§ **EXERCISE REQUIREMENTS**
[a] Reproduce the passage on primate genomes from "Also of great" to "or primate genomes." word for word.
[b] Using the passage on primate genomes, say whether each statement agrees with it, answering yes or no and quoting the deciding words: (i) The available ape genomes are currently of high quality. (ii) No projects equivalent to HapMap, ENCODE and 1000 Genomes exist for ape or primate genomes. (iii) A first draft of the Neandertal genome was produced at the Max Planck Institute for Evolutionary Anthropology.

§ **PAGE TEXT**
This year, a group of researchers published the first draft of the complete Neandertal genome5. Studying these genomes will help researchers identify the millions of nucleotide changes, and tens of thousands of insertions, deletions and duplications of short stretches of DNA, that have occurred since the divergence of modern humans from chimpanzees and, more recently, from the Neandertals.


Accurate comparative studies of the human genome with those of other primates will require genomic data of similar, high quality for the living apes and extinct hominins. However, the available ape genomes are currently of low quality. Over the next few years, researchers aim to sequence the genomes of most monkey species and raise ape genomes to human-level reliability.

Also of great importance is variation within species, as patterns of differences in DNA sequence among individuals allow identification of positive selection. Several large projects (for example, HapMap, ENCODE and 1000 Genomes) are providing insight into genomic variation among humans, but there are no equivalent projects for ape or primate genomes.

A simple first step towards this type of undertaking would be to collect blood and tissue samples from captive apes. These represent only a limited sample of the total ape genetic variation; wild ape genetic samples are urgently needed, as these populations are endangered and might disappear in coming decades. Non-invasive samples, such as faeces or hair, from all great apes across their entire current ranges should be collected and preserved for the future. Establishing ape cell lines and sequence libraries from such samples will extend their useful life.

More accurate Neandertal genome sequencing is also in progress, and should be extended to several Neandertal individuals and other extinct hominins. Researchers should develop standards and protocols for working with ancient DNA, particularly ancient hominid DNA, to ensure that results are reliable and not the product of, for example, contamination of modern human DNA.

However, it is not enough to compare only DNA sequences within and between species; gene activity is also of crucial importance. Transcription patterns, splicing variants and levels of gene expression in different tissues need to be studied6. Current efforts to study gene activity in non-human primate genomes rely on the assumption that gene structure, splicing and regulatory RNA are largely similar to those in humans.

Improved sequencing techniques will allow RNA from each species to be studied directly and will also help reveal the activity of less well-studied portions of the genome, such as those that do not encode proteins. Together with mass spectroscopy-based methods to study the proteome, this will help scientists understand how the genome relates to protein production — in each cell and organ, and during the course of an individual’s life.


Ultimately, analyses of extant and extinct primate genomes coupled with the study of gene activity in extant primates will identify those DNA sequences that make humans unique. To test the effects of these sequences, it will be necessary to develop novel in vitro experimental systems. One such system could include tissue cultures that mimic human tissues formed, for example, by the use of induced pluripotent stem cells. Another approach could be ‘humanizing’ genes or whole pathways in animal models such as the laboratory mouse7. Genetic manipulations of such systems will then provide an avenue for testing aspects of traits specific to humans.

Understanding the biological basis for human-specific characteristics such as cognition, language and culture will be of interest to society. It might also be of medical utility in the case of conditions such as speech disorders, autism and schizophrenia that affect human-specific traits. Better understanding of the genetic roots of these abilities might help improve treatments.

A first draft version of the Neandertal genome has recently been produced at the Max Planck Institute for Evolutionary Anthropology. It allows us to identify genomic features by which all present-day humans differ from our closest evolutionary relatives, as well as genomic regions that were subject to positive selection during the evolution of fully modern humans (Green, R. E. et al. Science, in the press).

§ **DATA**
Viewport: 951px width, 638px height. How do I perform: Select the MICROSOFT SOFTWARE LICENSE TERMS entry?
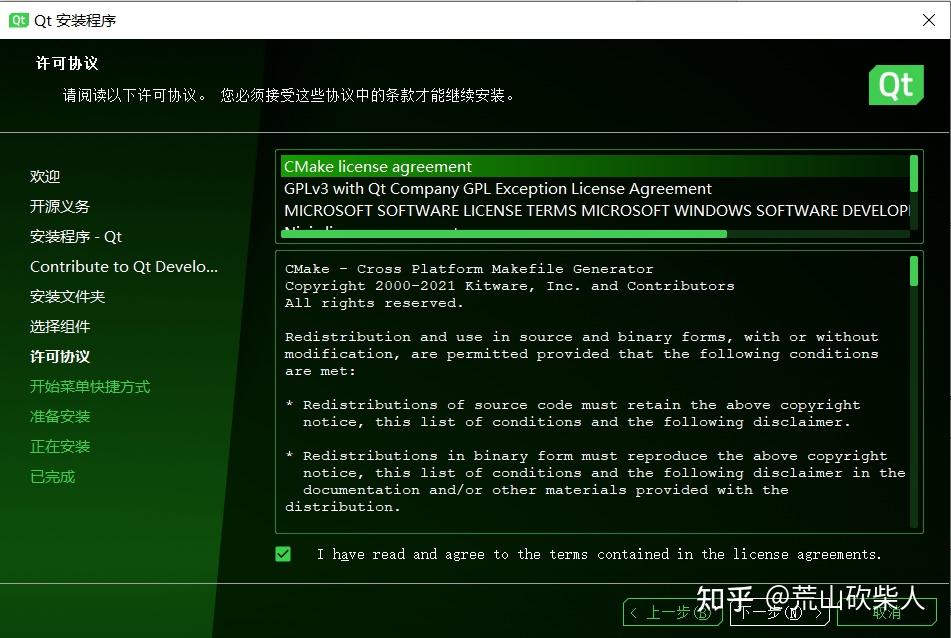[x=594, y=210]
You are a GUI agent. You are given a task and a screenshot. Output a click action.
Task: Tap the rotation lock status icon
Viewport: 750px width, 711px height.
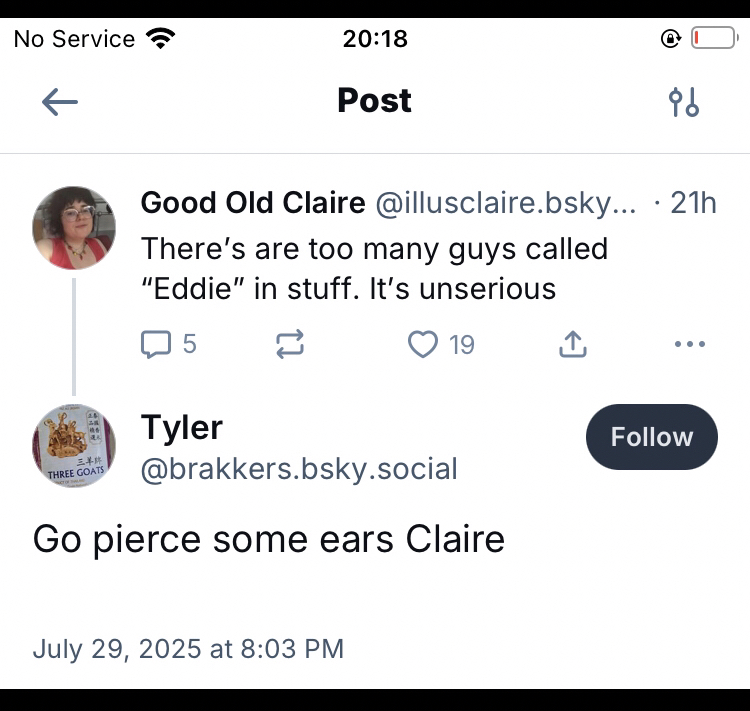click(x=670, y=39)
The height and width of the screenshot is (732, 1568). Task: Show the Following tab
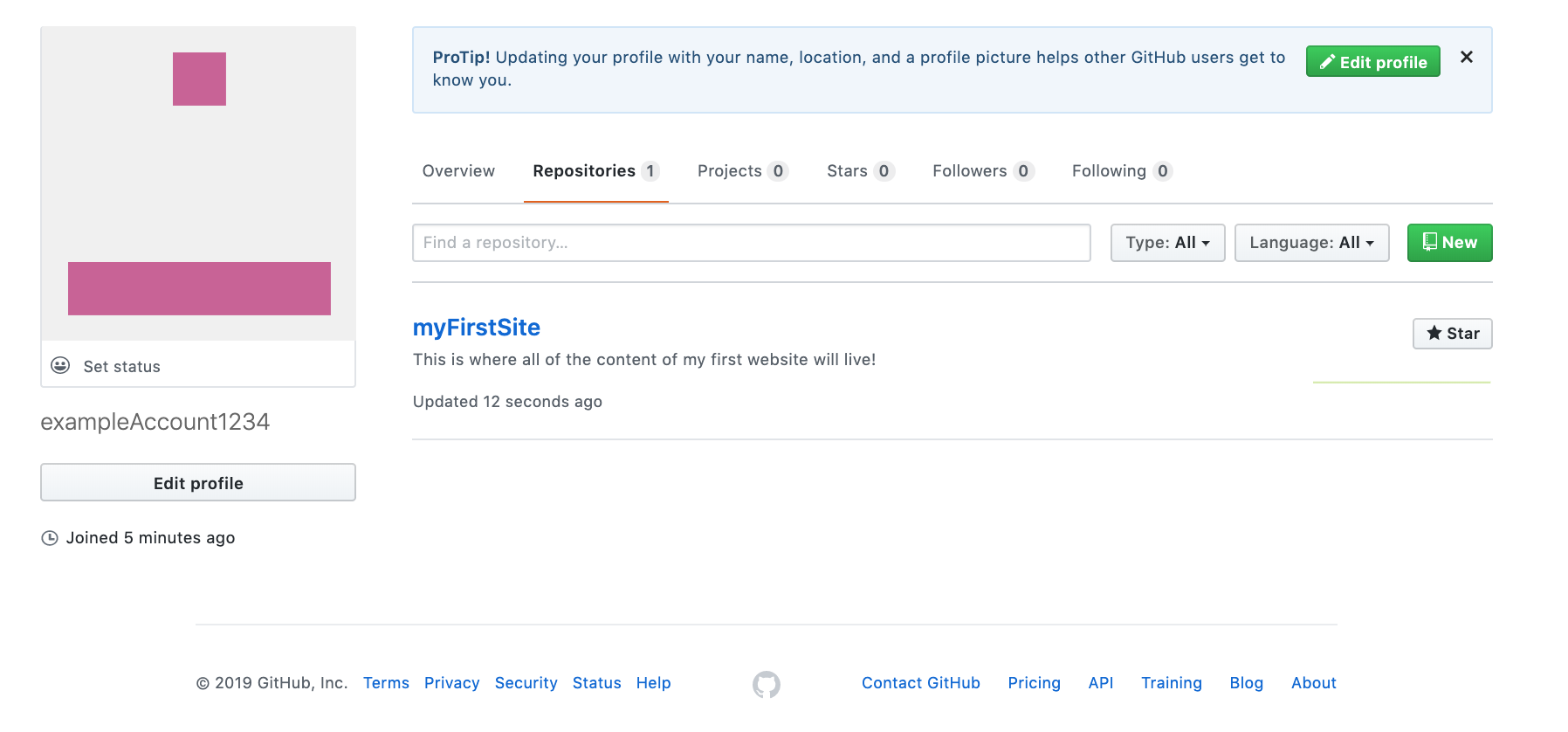pos(1121,171)
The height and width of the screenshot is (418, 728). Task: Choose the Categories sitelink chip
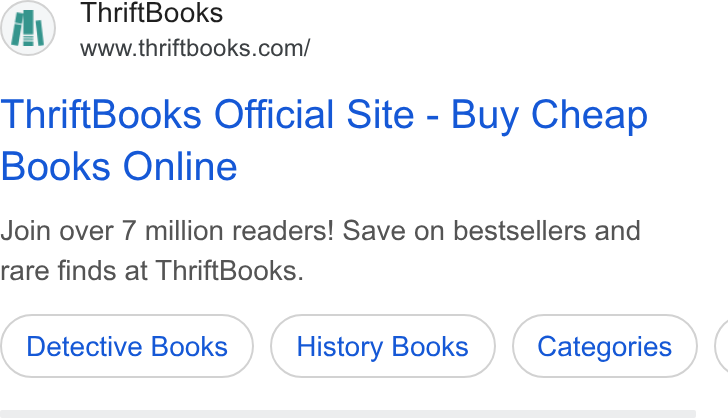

§ **RESPONSES IN ORDER**
[a]
Also of great importance is variation within species, as patterns of differences in DNA sequence among individuals allow identification of positive selection. Several large projects (for example, HapMap, ENCODE and 1000 Genomes) are providing insight into genomic variation among humans, but there are no equivalent projects for ape or primate genomes.

[b]
(i) No: "However, the available ape genomes are currently of low quality."
(ii) Yes: "but there are no equivalent projects for ape or primate genomes."
(iii) Yes: "A first draft version of the Neandertal genome has recently been produced at the Max Planck Institute for Evolutionary Anthropology."